La sua vita era stata incredibilmente monotona fino al giorno prima, ordinatissima, senza un solo elemento di novità o di interesse che non fosse il lavoro e la cura assidua nel dissimulare il proprio mistero e la propria identità. Poi di colpo tutte queste sorprese! Qualcosa si stava muovendo, era stata spezzata la lugubre immobilità della sua sopravvivenza.

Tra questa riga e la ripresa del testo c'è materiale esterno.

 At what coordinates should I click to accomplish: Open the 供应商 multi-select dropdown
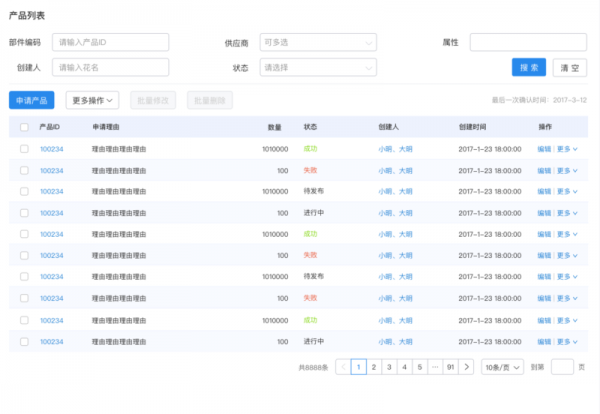coord(318,43)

Ma qual’era il significato di questi avvenimenti? L’infinito si era accorto di lui? Il termine era stato finalmente fissato?
Scosse lievemente il capo: non voleva ancora una volta illudersi di poter aver un tempo normale a disposizione, di poter cominciare ad invecchiare e consumarsi come gli altri esseri umani, di veder il proprio colorito impallidire e le vene farsi più evidenti su quelle mani perfette che tanto avevano costruito e tanto distrutto.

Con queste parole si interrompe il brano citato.